Sesaat Iwan melakukan sesuatu dengan kedua bibirnya di bawah sana. Karin mengerang dan merenggangkan lagi kedua pahanya. Ia ingin membuka diri selebar mungkin, karena rasanya ada sesuatu di dalam sana yang memerlukan sentuhan lembut tetapi cepat.

Karin menggeliat sambil bertahan agar tidak merosot di batu yang kini semakin licin oleh peluh di bokongnya!

Iwan melakukannya berkali-kali. Mengambil nafas berkali-kali sebelum tenggelam lagi didorong lembut tetapi setengah memaksa oleh ikan duyung yang sedang bertahta di atas batu itu. Gerakannya semakin cepat dan semakin tangkas.

Dan Karin merasakan orgasmenya datang secepat kilat. Tubuhnya menegang-meregang, lalu bergeletar kecil dan berkali-kali.

“Oooh!” jeritnya sambil memejamkan mata erat-erat. Ia tidak mau terbangun dari mimpi indah ini!

Tujuh, delapan, atau mungkin sembilan kali sentakan-sentakan nikmat memenuhi sekujur tubuh gadis ini. Dunia seakan sirna…. Langit pecah berantakan…… Pohon-pohon membaur dalam hijau yang pekat…… Air bergelegak tapi tak menenggelamkan……

Batu-batu tertawa riang riuh…….. Ikan-ikan berlompatan menyajikan tarian alam……. Udang-udang keluar dari persembunyiannya di balik batu…….. Burung-burung terbang berputar-putar sambil berkicau ramai.
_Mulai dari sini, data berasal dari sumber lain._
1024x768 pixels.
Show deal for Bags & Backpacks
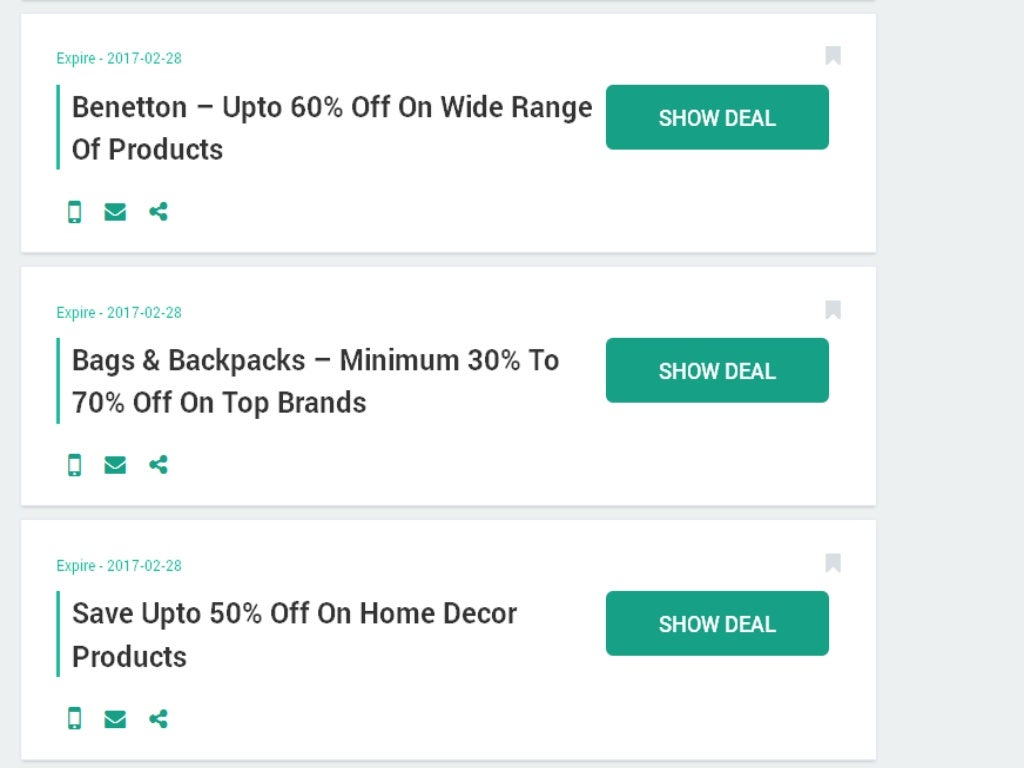pos(717,370)
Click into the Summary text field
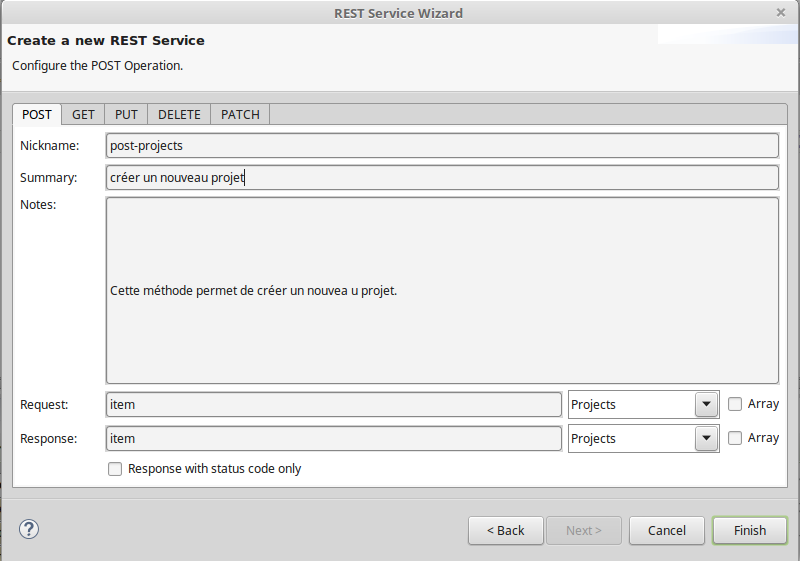Screen dimensions: 800x561 442,177
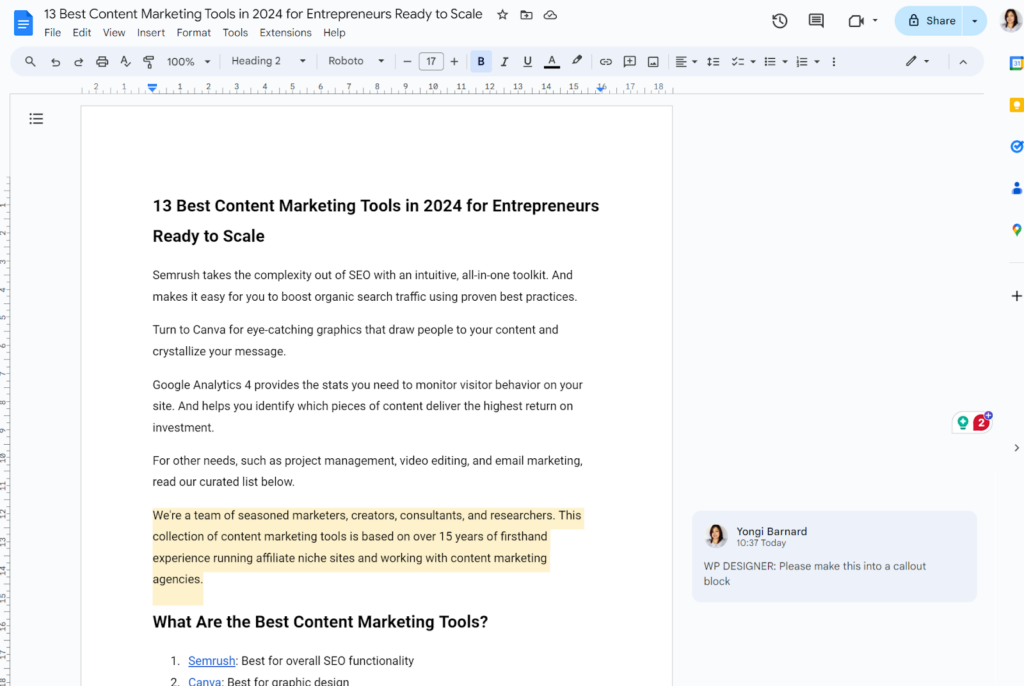The height and width of the screenshot is (686, 1024).
Task: Click the insert link icon
Action: 605,62
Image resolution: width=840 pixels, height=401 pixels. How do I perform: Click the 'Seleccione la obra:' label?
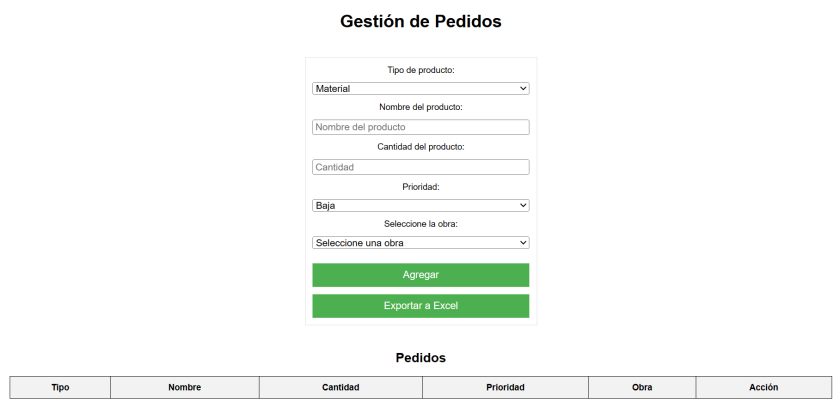point(420,224)
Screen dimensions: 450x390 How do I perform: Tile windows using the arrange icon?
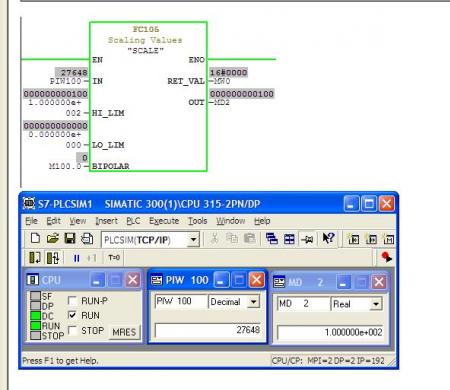click(x=289, y=239)
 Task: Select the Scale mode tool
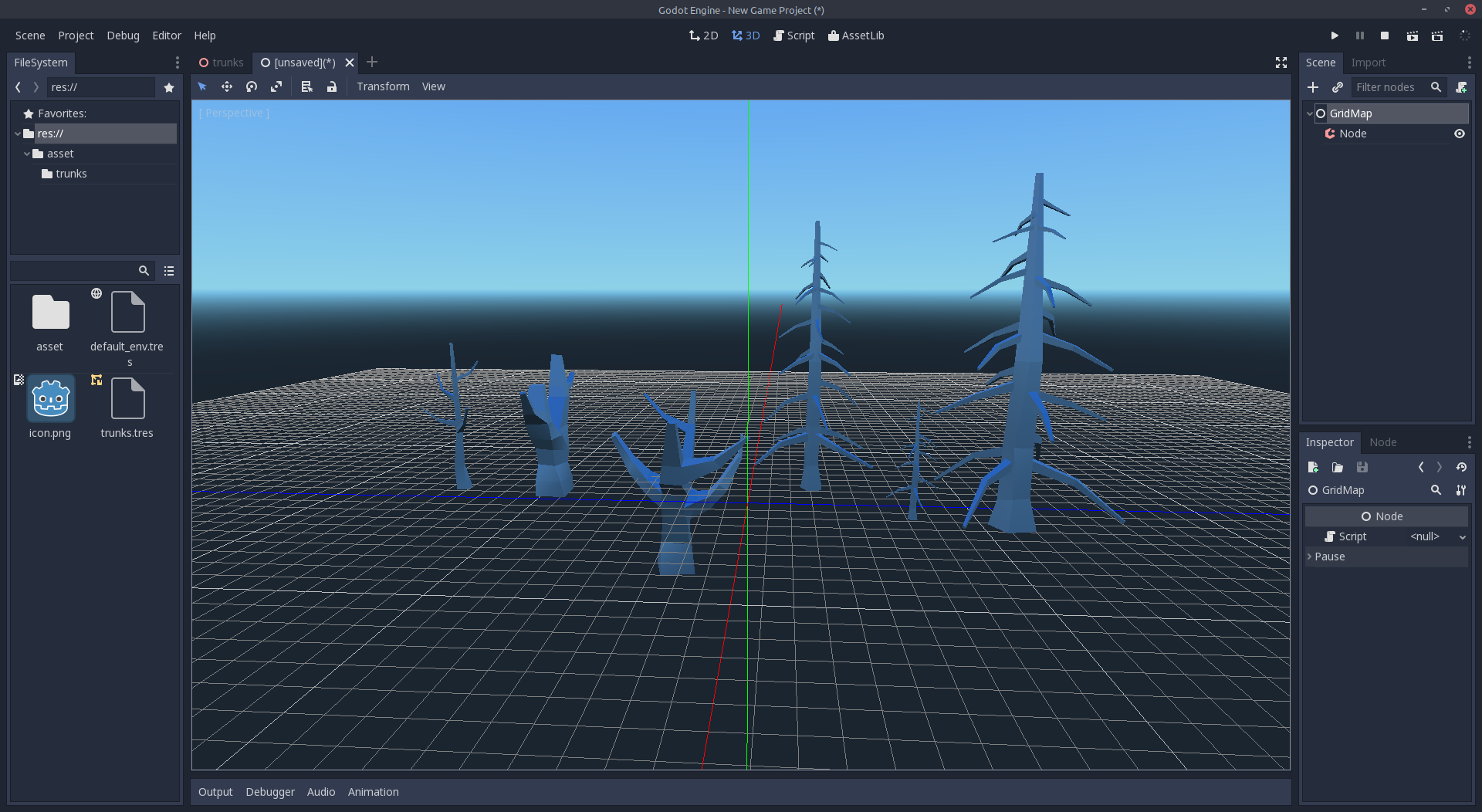coord(276,86)
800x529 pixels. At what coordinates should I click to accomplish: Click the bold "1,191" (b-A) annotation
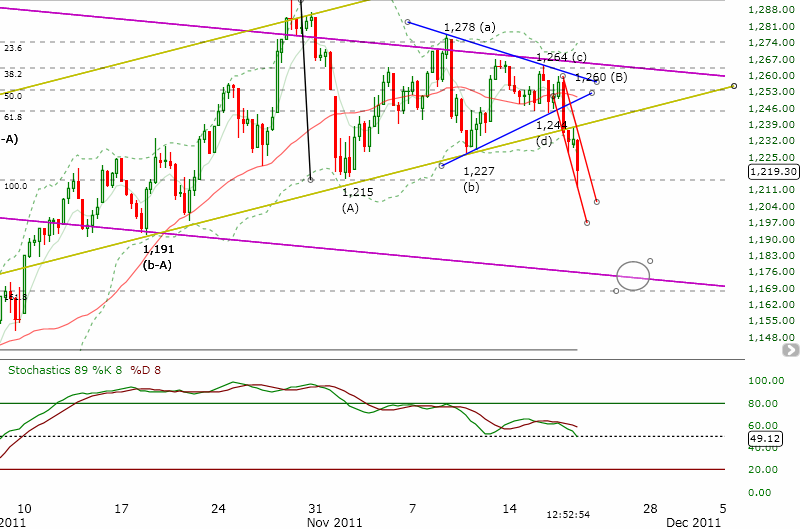click(x=158, y=249)
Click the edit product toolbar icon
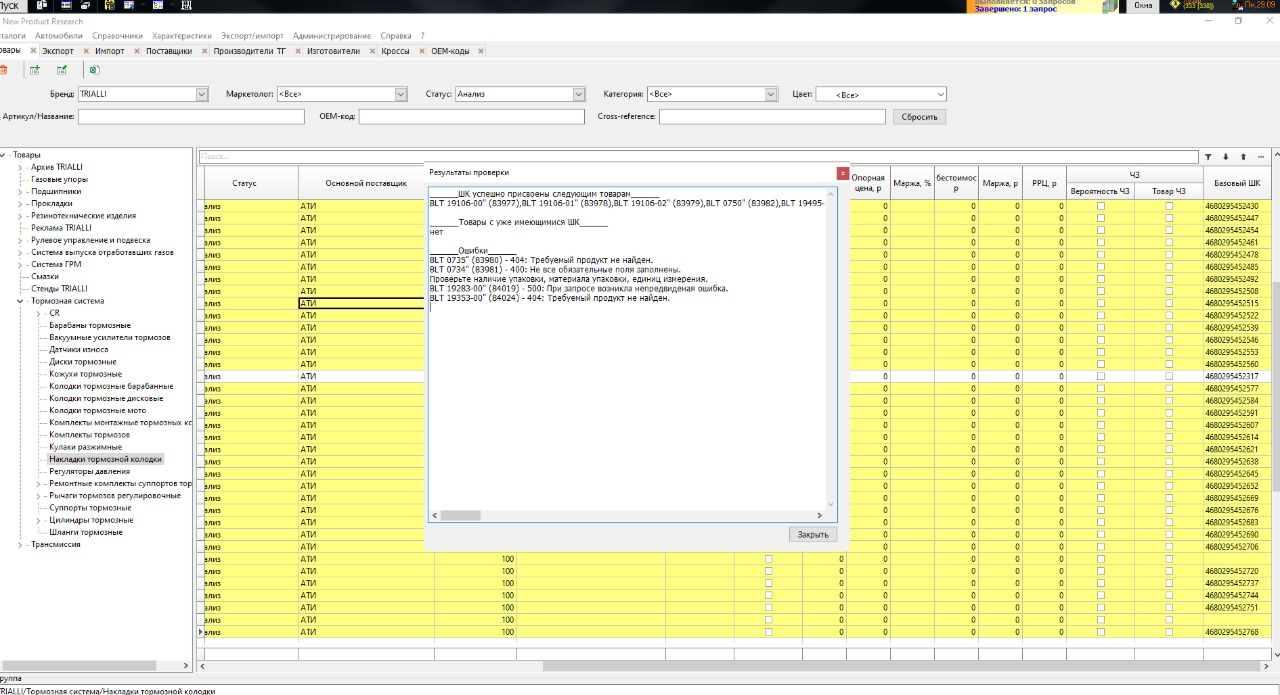 click(x=62, y=70)
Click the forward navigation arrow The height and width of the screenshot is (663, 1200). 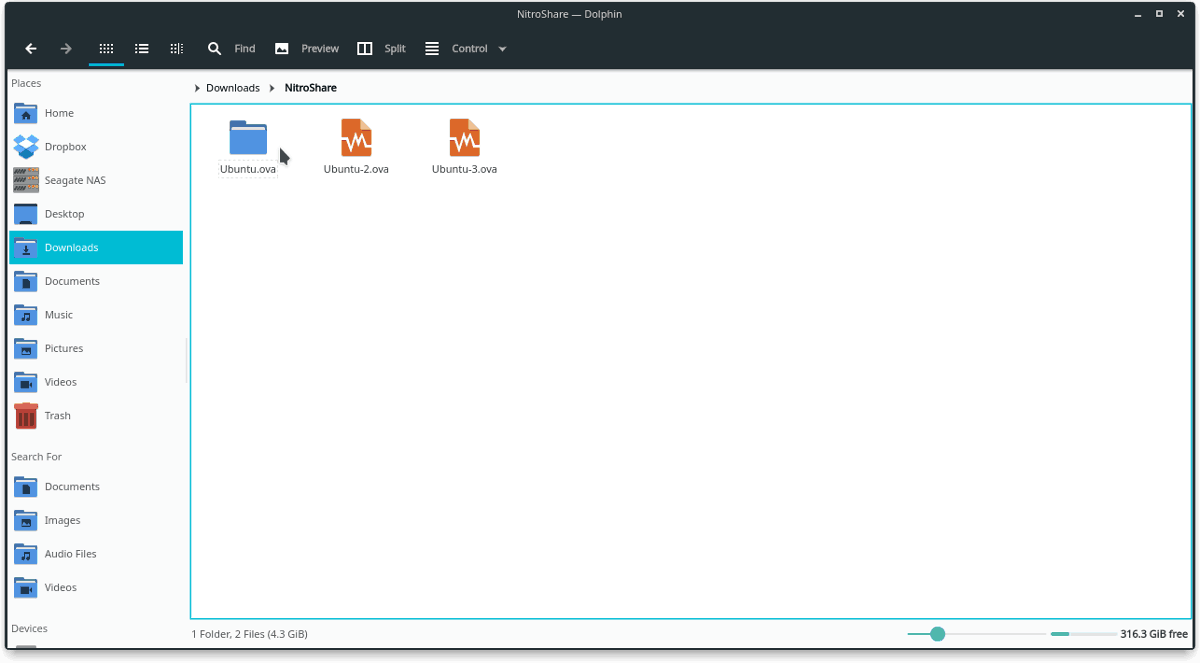pos(66,48)
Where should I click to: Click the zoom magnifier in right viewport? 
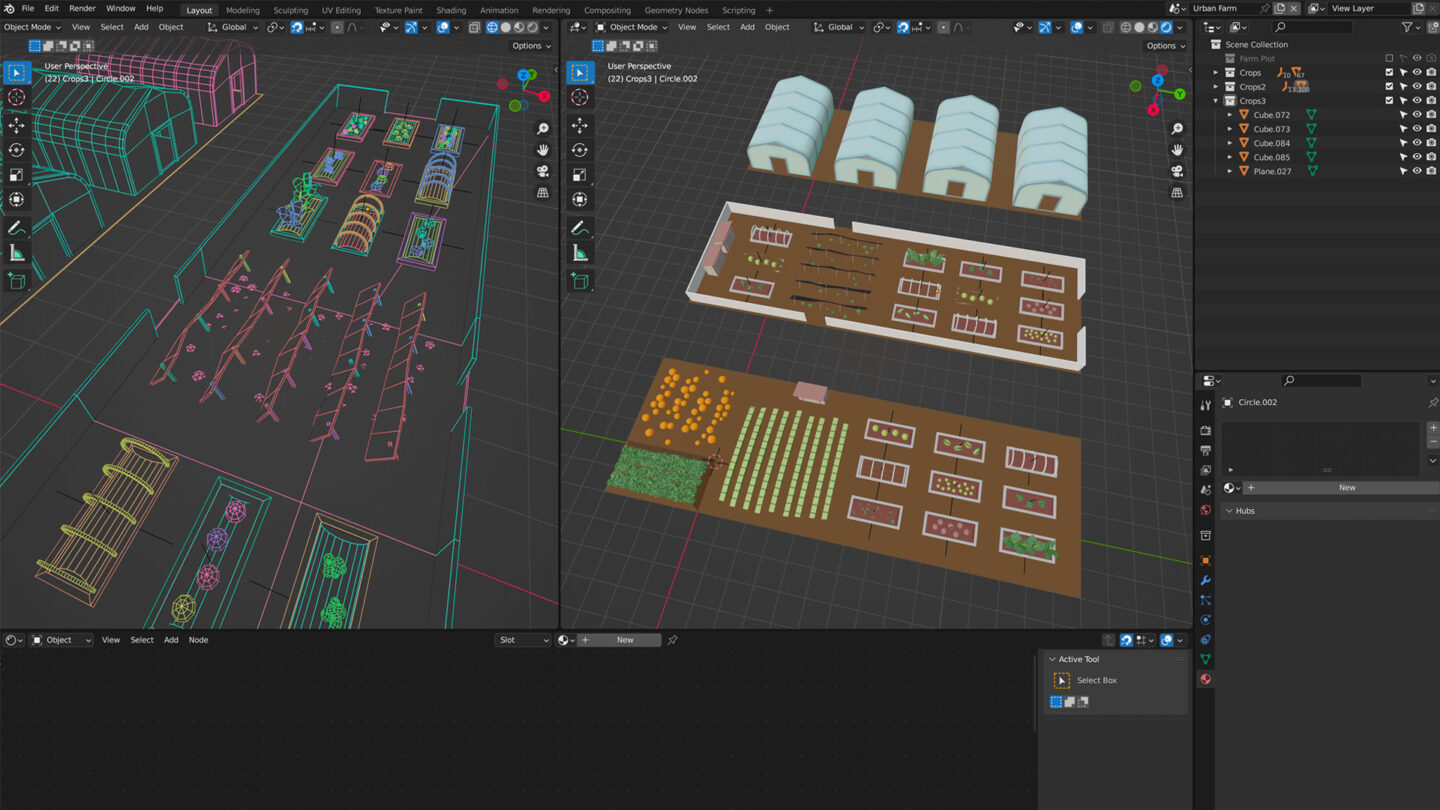pos(1177,129)
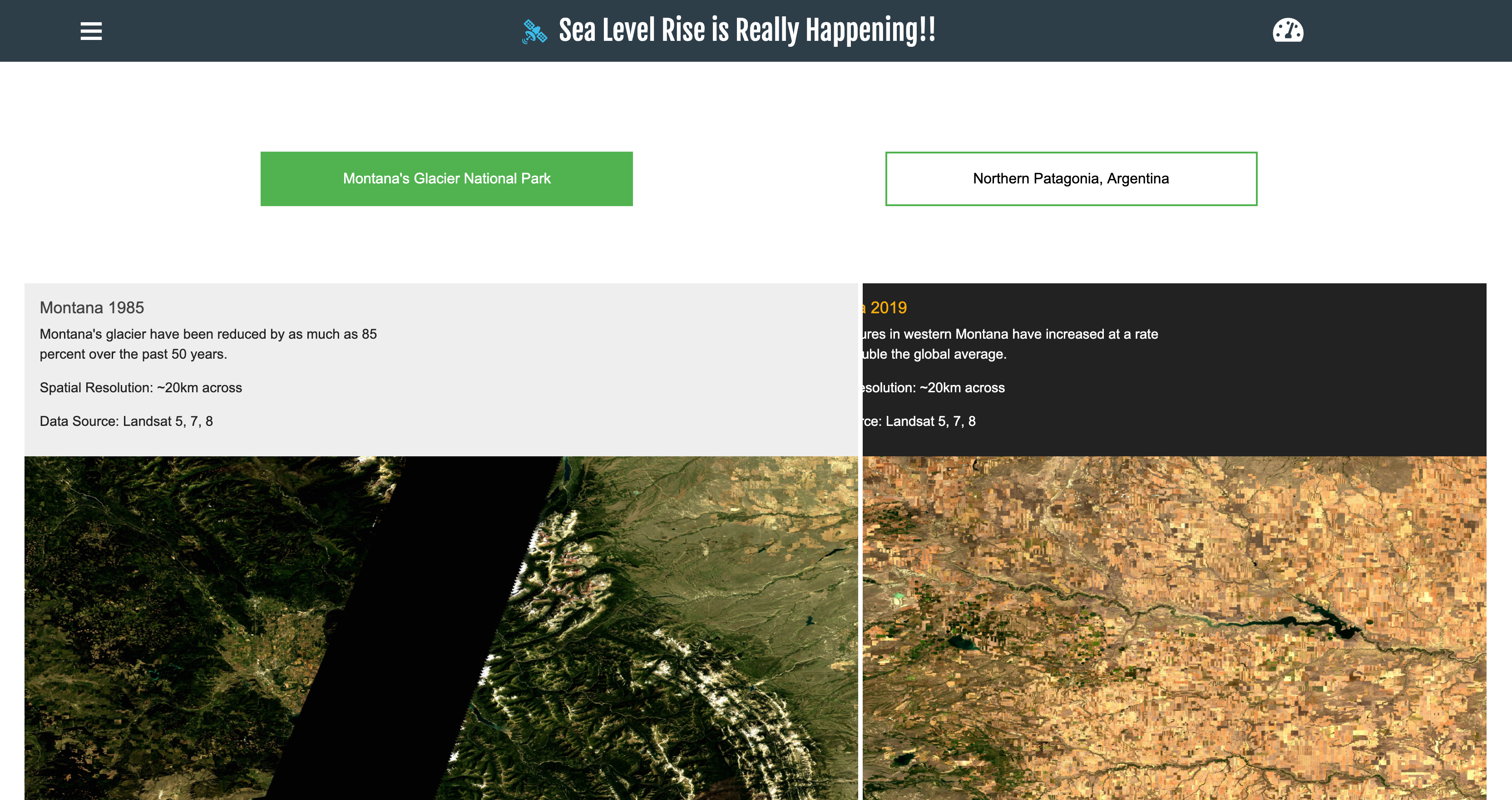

Karin menggeliat untuk yang kesekian kalinya, sebelum membiarkan tubuhnya merosot masuk ke air lagi. Iwan memeluknya erat. Gila! pikir pemuda ini dalam hati, gadis ini cepat sekali mencapai puncak asmara. Dan apa yang barusan dia lakukan benar-benar gila. Benar-benar tak ternyana. Kegilaan yang tak ternyana. Betapa gilanya! Betapa tak ternyana!

Mereka berdua tak tahu, sepasang mata sempat melihat adegan itu. Cuma sebentar saja, karena pemilik mata itu kemudian memutar tubuh sambil menghela nafas panjang, meninggalkan tempat dengan kepala tertunduk lesu.

Kino tadinya ingin berenang juga. Ia tidak tahu Iwan dan Karin ada di sana. Tadi malam Iwan tak berkata apa-apa, cuma tersenyum-senyum seperti orang gila. Kino tak menyangka keduanya punya rahasia yang begitu mencekam. Ia menggeleng-gelengkan kepalanya, dan dalam hati berucap: semoga tak ada hantu air yang merasuki kedua temannya itu.